Протянул руку, чтобы дотронуться, почти осязая ткань их одеяний, чувствуя их незримую силу, их ауру, наполненную знанием. Я был готов задать свой первый вопрос, когда…
И тут я проснулся. Снова бешено колотилось в груди сердце, отбивая тревожный ритм. Воздух в комнате казался наэлектризованным, словно в него вдохнули новую жизнь. В голове роились новые вопросы, множась, словно грибы после дождя, заполняя каждый уголок сознания. Кто были эти люди? Что им нужно от меня, мальчишки из сна? Что означает этот сон?! Что это за клятва, которую я дал, и почему она до сих пор звучит во мне?
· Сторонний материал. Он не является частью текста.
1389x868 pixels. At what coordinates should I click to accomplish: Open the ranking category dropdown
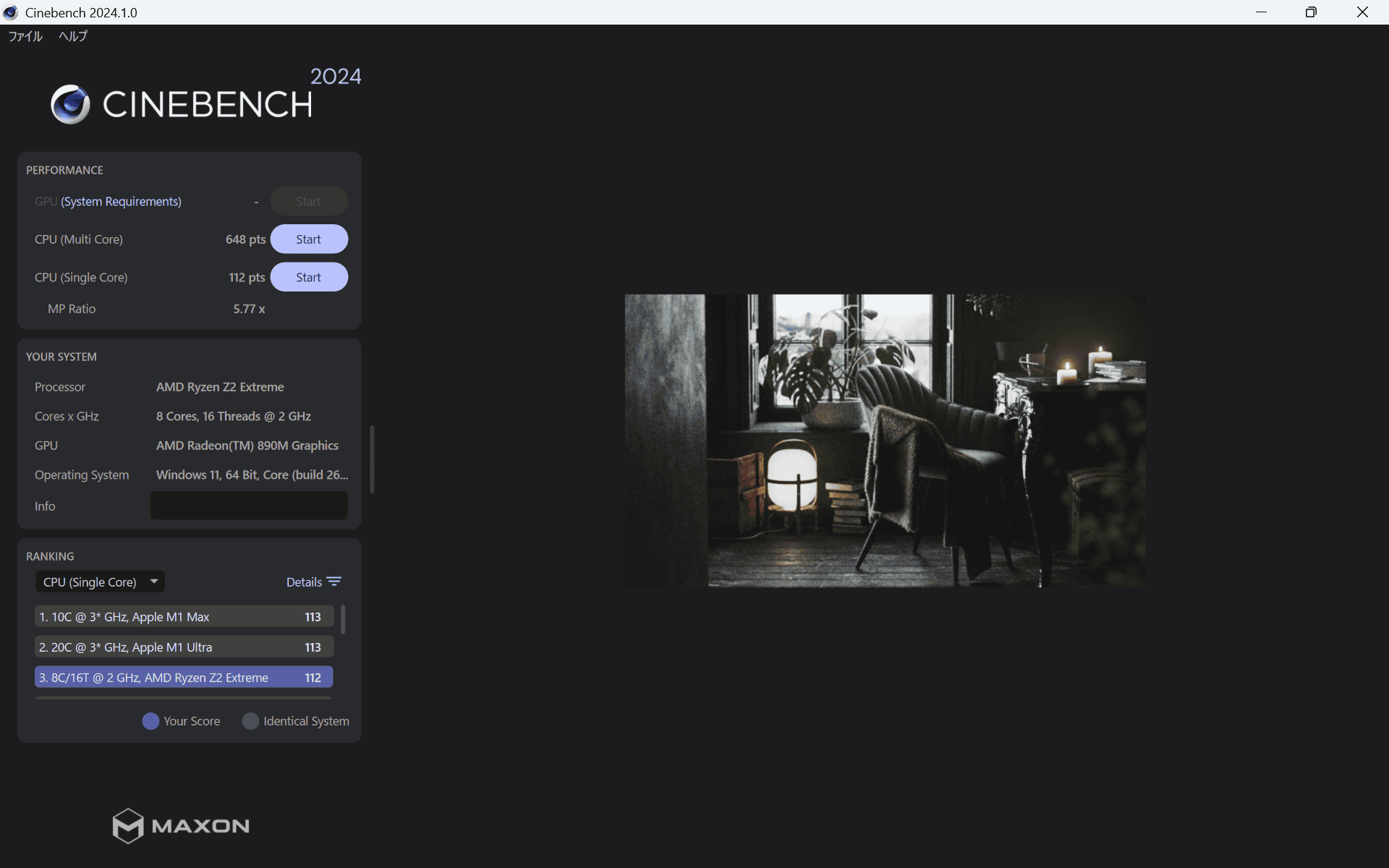click(100, 581)
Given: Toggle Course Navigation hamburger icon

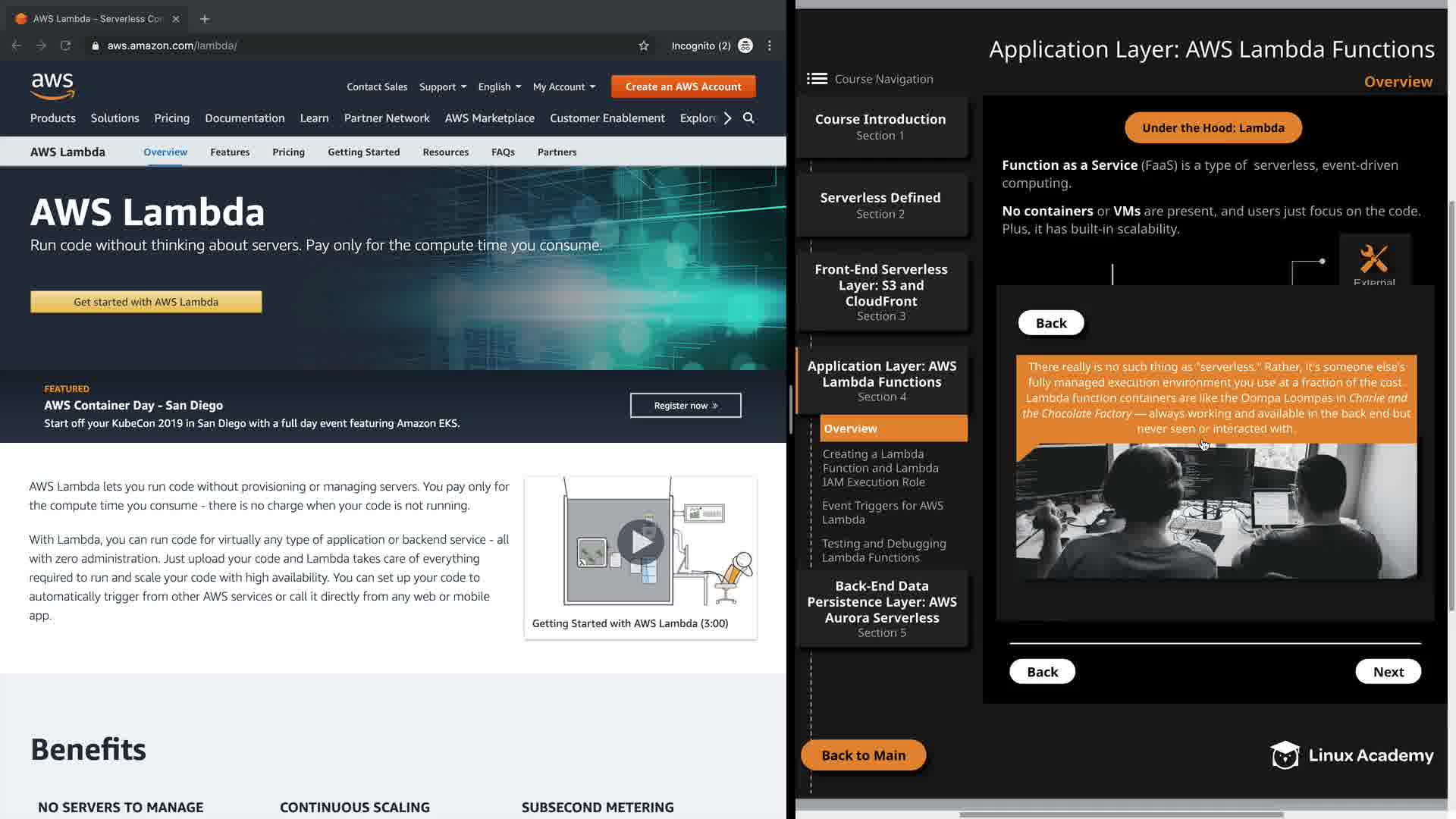Looking at the screenshot, I should [817, 79].
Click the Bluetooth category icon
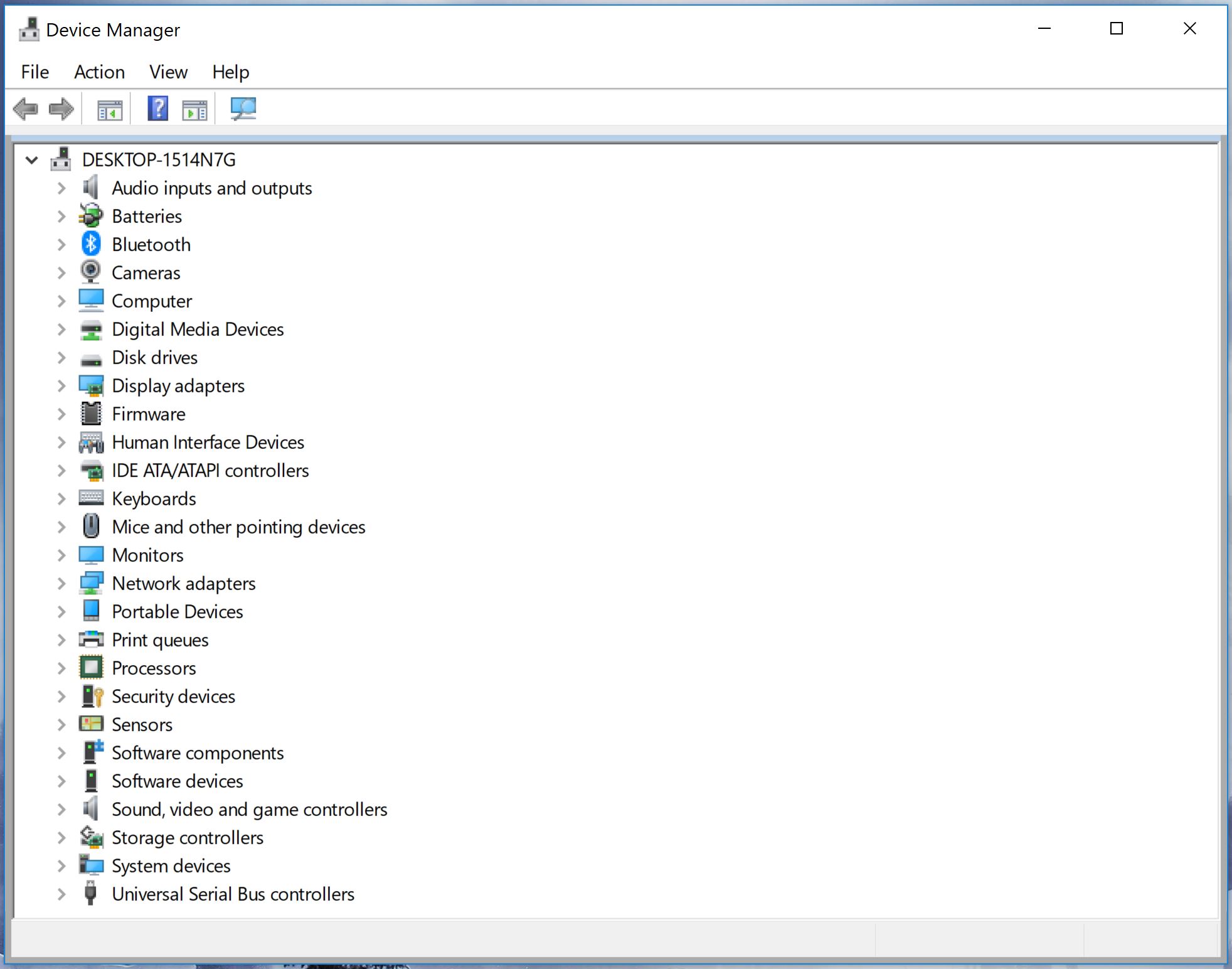Viewport: 1232px width, 969px height. coord(92,244)
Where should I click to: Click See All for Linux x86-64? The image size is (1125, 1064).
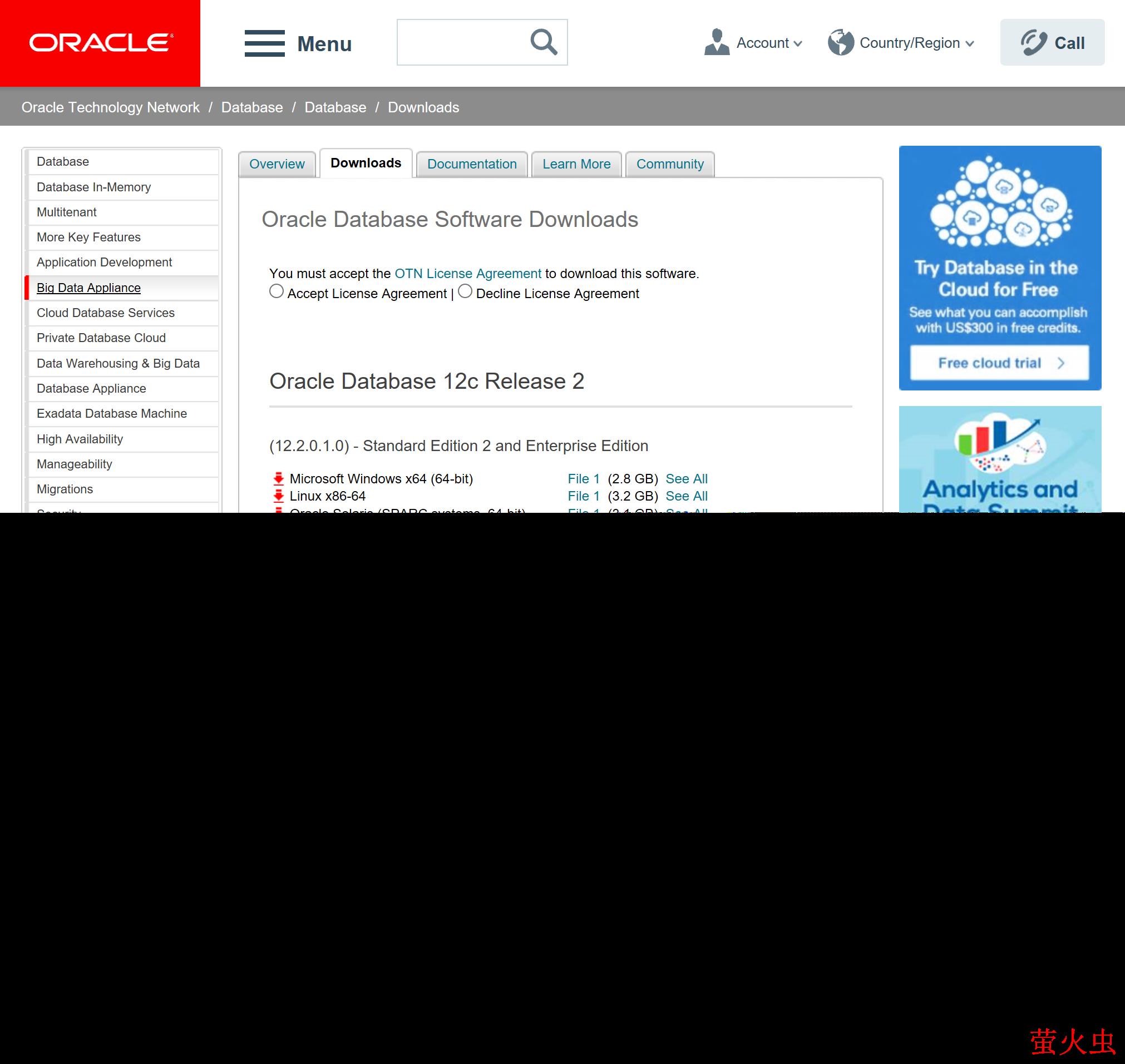[x=686, y=496]
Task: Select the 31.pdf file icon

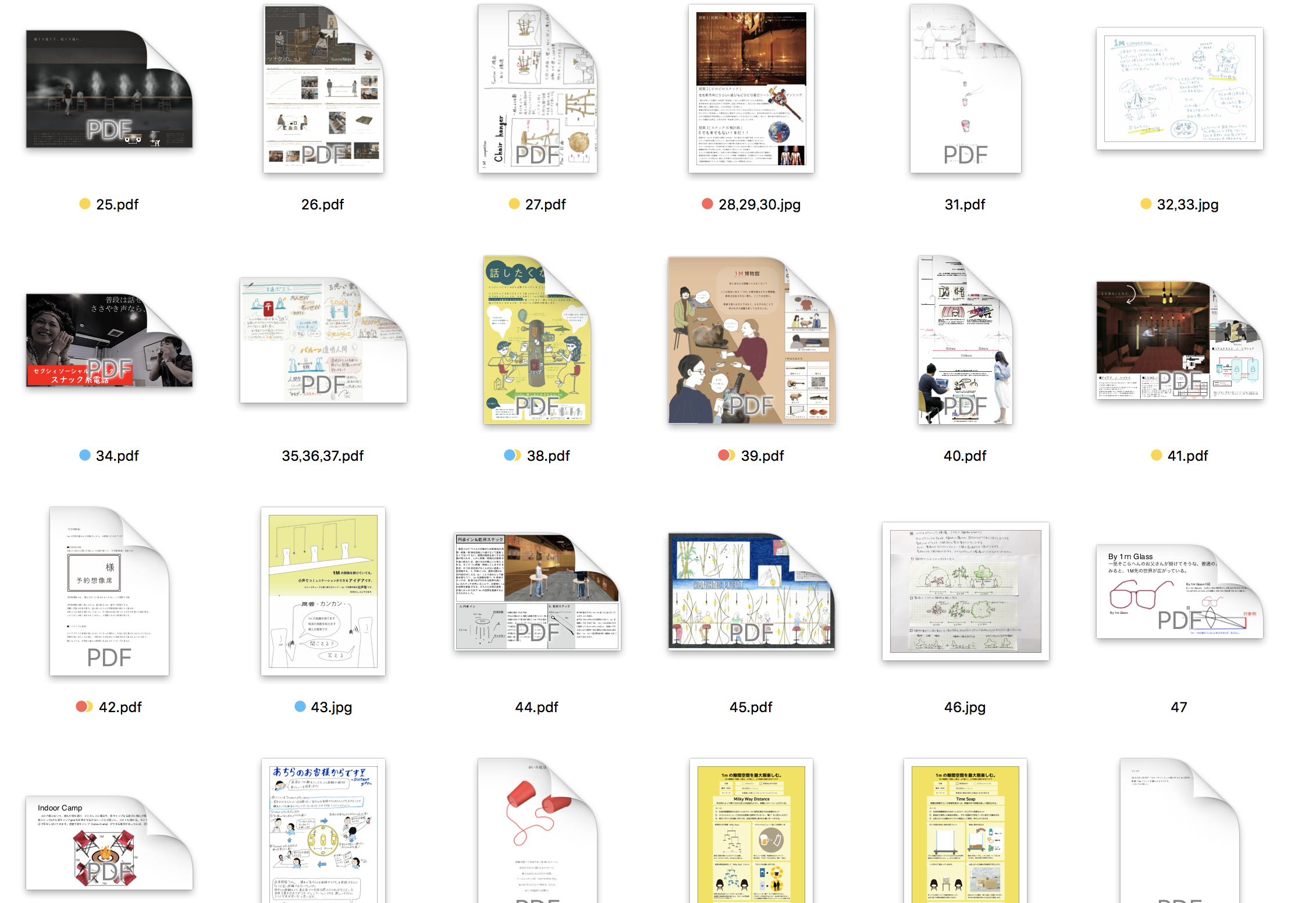Action: [x=965, y=89]
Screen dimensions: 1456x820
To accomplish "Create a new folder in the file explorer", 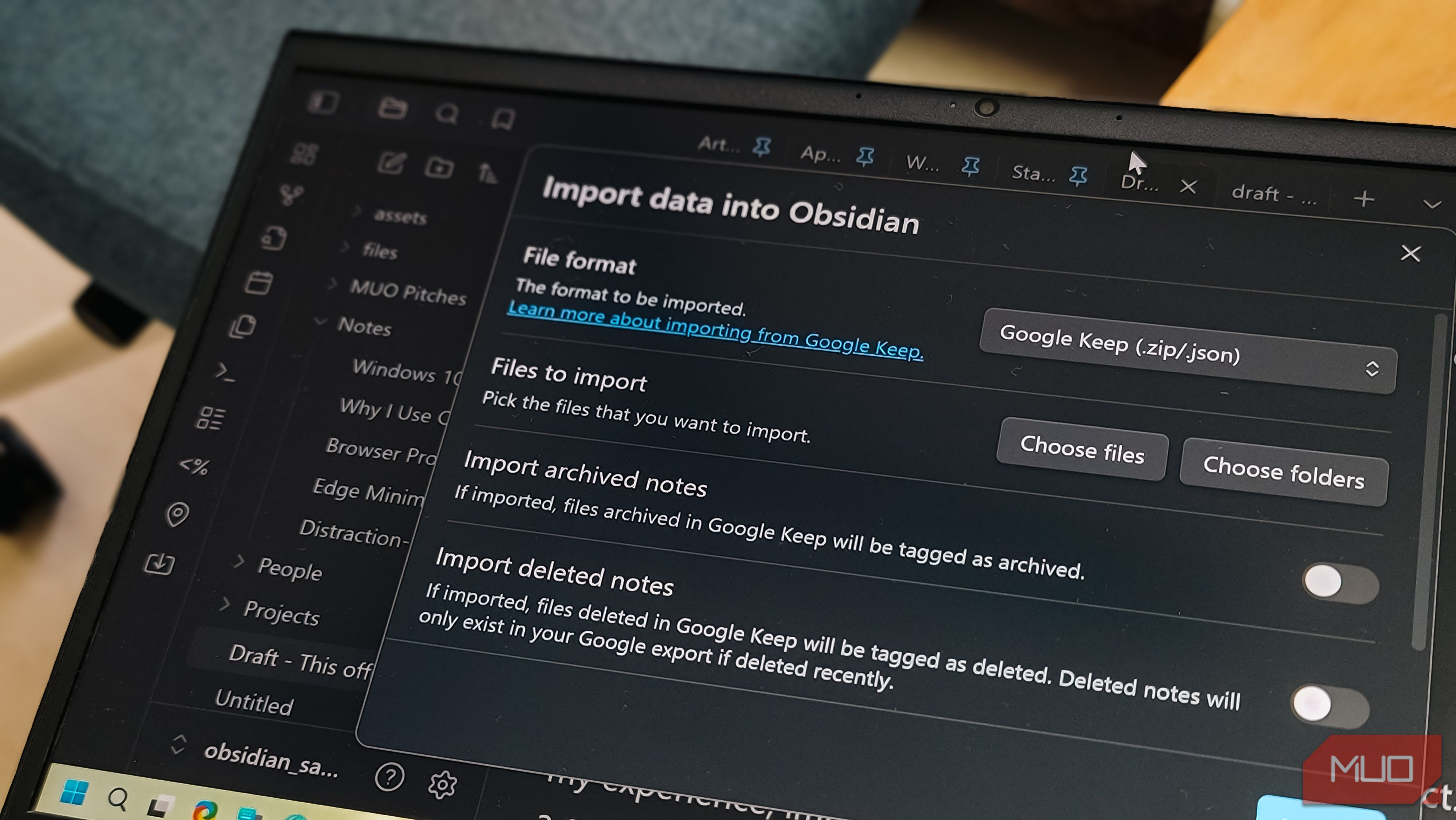I will (440, 167).
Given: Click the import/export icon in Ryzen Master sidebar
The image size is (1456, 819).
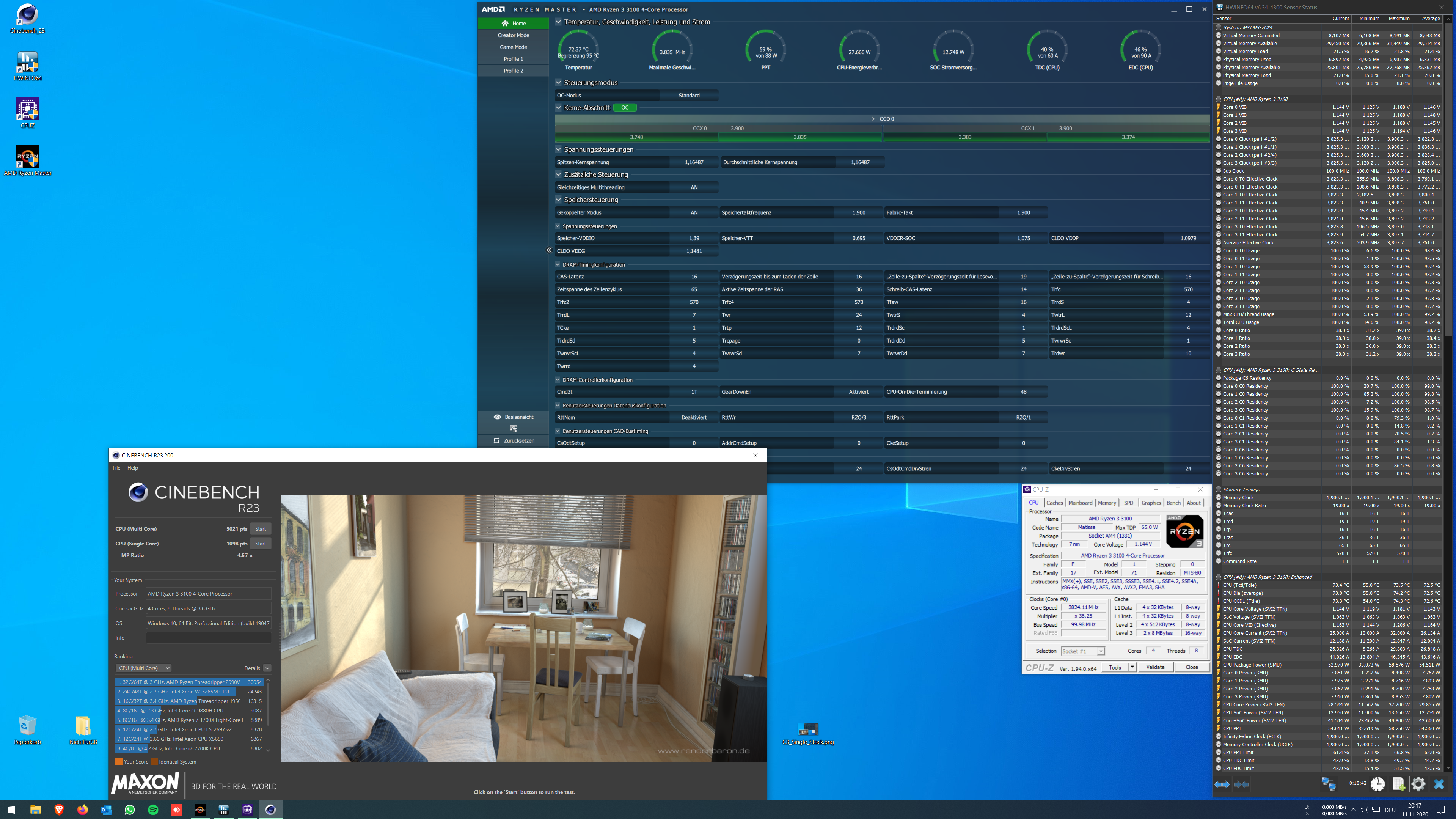Looking at the screenshot, I should (513, 428).
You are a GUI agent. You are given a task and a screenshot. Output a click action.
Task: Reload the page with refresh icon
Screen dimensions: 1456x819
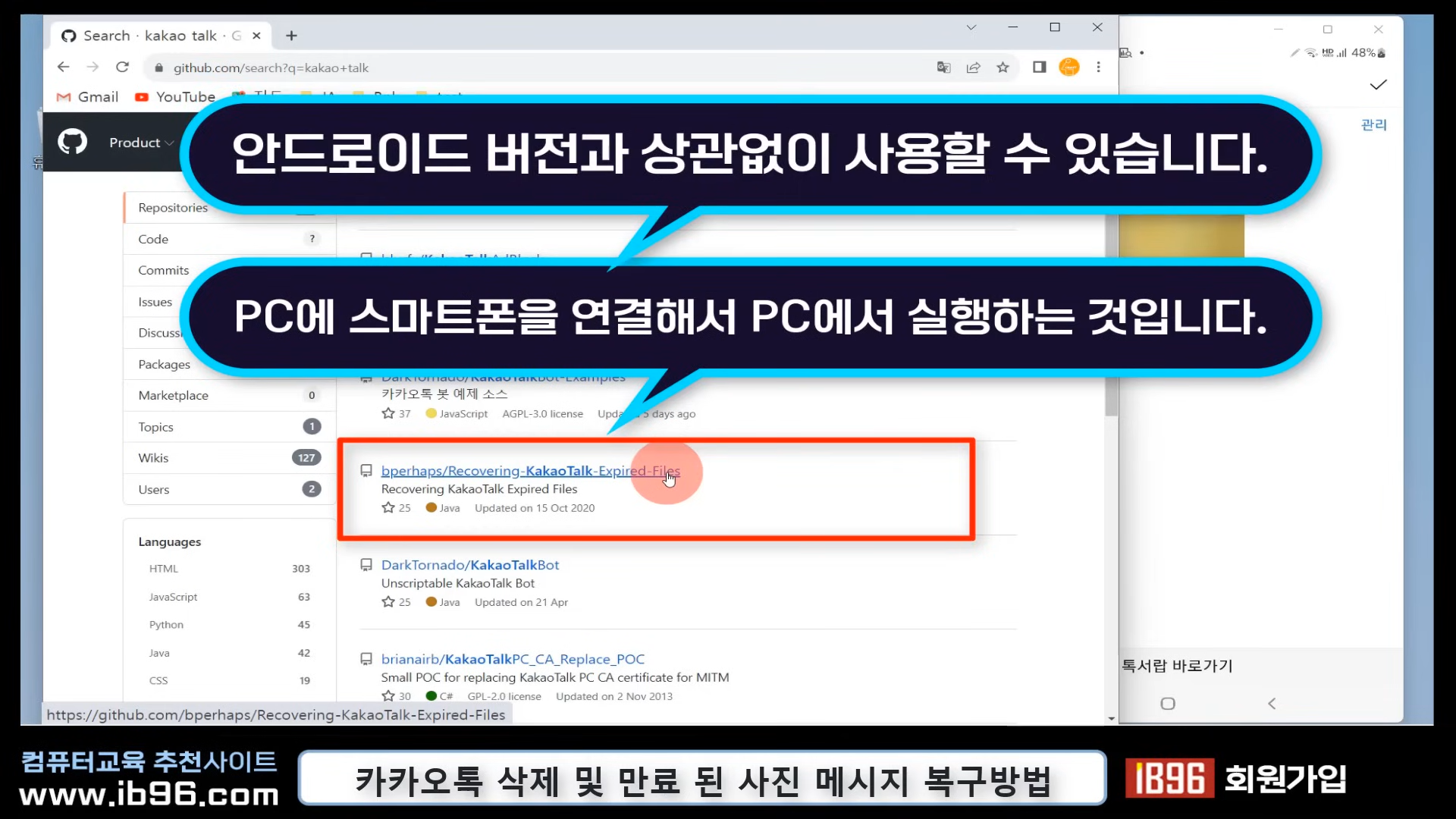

Я не знал. Ничего не знал. Но я чувствовал, что это только начало. Начало чего-то невероятного, начало разгадки, начало пути, который мне предстояло пройти. Я знал, что мои сны – это не просто сны, а окна в прошлое, ключи к будущему, и что мне суждено пройти сквозь них. Я чувствовал, что эта ночь – лишь прелюдия к следующему погружению. И снова, как завороженный, я провалился в сон, зная, что увижу продолжение…

Иллюстрация Shedevrum.ai
~ IV ~
Дым от костра тихо вился над спящим Вифлеемским холмом, щекоча нос и убаюкивая меня своим терпким, древесным ароматом. Все было тихо и мирно, насколько это возможно в мире, омытом неземным светом. Мои тревоги, порожденные проклятой Сверхновой и безумием вокруг, быстро улеглись, растворившись в прохладном воздухе. Холодный ультрафиолетовый свет двух светил в небе, будто незримые кисти безумного художника, продолжал рисовать причудливые, движущиеся узоры на древней земле, превращая привычные очертания в зыбкие тени. И в этом мерцающем, гипнотическом свете, словно из самых глубин колодца времени, всплыли давние, полузабытые воспоминания, которые теперь, под влиянием Звезды, обретали пугающую ясность.
Снова я был маленьким мальчиком, совсем еще крошечным, таким, каким себя едва ли помнил. Отец, его сильная, теплая рука крепко сжимала мою ладонь, вел меня по узким, пыльным улочкам великого Иерусалима. Сердце то и дело пропускало удар, наполняя его смесью детского страха перед неизведанным и благоговейного трепета перед величием места, куда мы направлялись. Сегодня был мой особый день – отец вел юного Салома, меня, чтобы отдать на обучение в Иерусалимский Храм.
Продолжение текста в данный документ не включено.